E se não houve um principio?



O Big Bang não é a única noção da origem do cosmo compatível com a física atual. A chamada cosmologia quântica de laços (“loop quantum cosmology”) está acumulando argumentos a favor de uma segunda possibilidade: que nosso universo tenha surgido do colapso de um universo preexistente. A teoria chegou agora ao ponto de maturidade necessária para fazer previsões que podem ser submetidas a testes experimentais. Caso se confirme, o Big Bang teria sido na realidade um Big Bounce – um grande rebote -, e o cosmo não viria de um ponto de infinita densidade, mas de uma sucessão de expansões e contrações talvez eterna, sem princípio nem fim.

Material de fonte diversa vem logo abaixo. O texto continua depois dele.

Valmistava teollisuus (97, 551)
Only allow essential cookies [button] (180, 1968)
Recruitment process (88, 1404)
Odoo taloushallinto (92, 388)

A cosmologia quântica de laços tem a capacidade, pelo menos em princípio, de iluminar aquelas regiões do passado onde nem sequer alcança a grande teoria atual do espaço, o tempo e a gravidade, que é a relatividade geral de Einstein. As equações de Einstein se desfazem na origem do universo, que por isso constitui uma “singularidade” matemática, um ponto de densidade infinita que não pode ser explicado pela teoria da relatividade de Albert Einstein.
A relatividade geral é um dos dois pilares sobre os quais se baseia a física atual. Outro é a mecânica quântica. Em traços gerais, a primeira descreve as grandes escalas – o comportamento de planetas, estrelas, galáxias e suas interações gravitacionais -, e a segunda atua no mundo subatômico. As duas são teorias de enorme capacidade de previsão, que superaram as provas experimentais mais exigentes a que foram submetidas em seus respectivos âmbitos.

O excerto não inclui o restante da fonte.